PROBLEM STATEMENT
Could you retype the listing from the line with "Open the Simple Zone Editor" to the line with "point(701,250)", both ends included, with the pictures left out?

RECORDS
※ ※ ※

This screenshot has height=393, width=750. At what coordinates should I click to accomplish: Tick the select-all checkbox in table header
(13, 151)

※ ※ ※

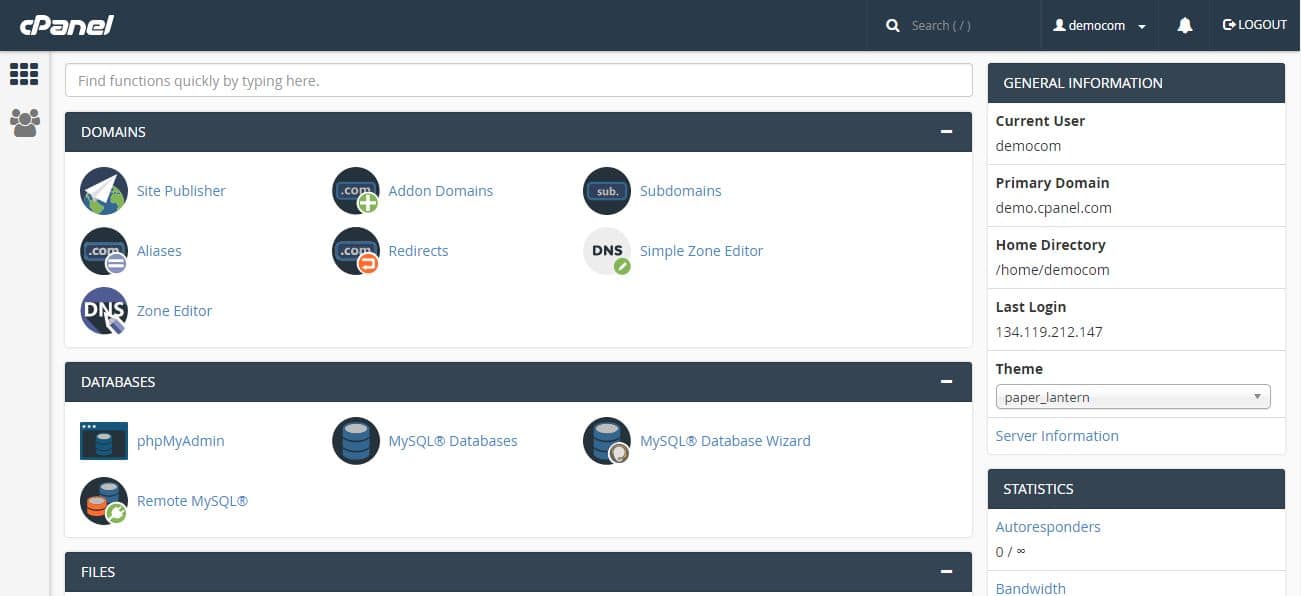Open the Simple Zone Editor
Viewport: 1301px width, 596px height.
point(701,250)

※ ※ ※

EXPECTED OUTPUT
Open the Simple Zone Editor
Viewport: 1301px width, 596px height.
point(701,250)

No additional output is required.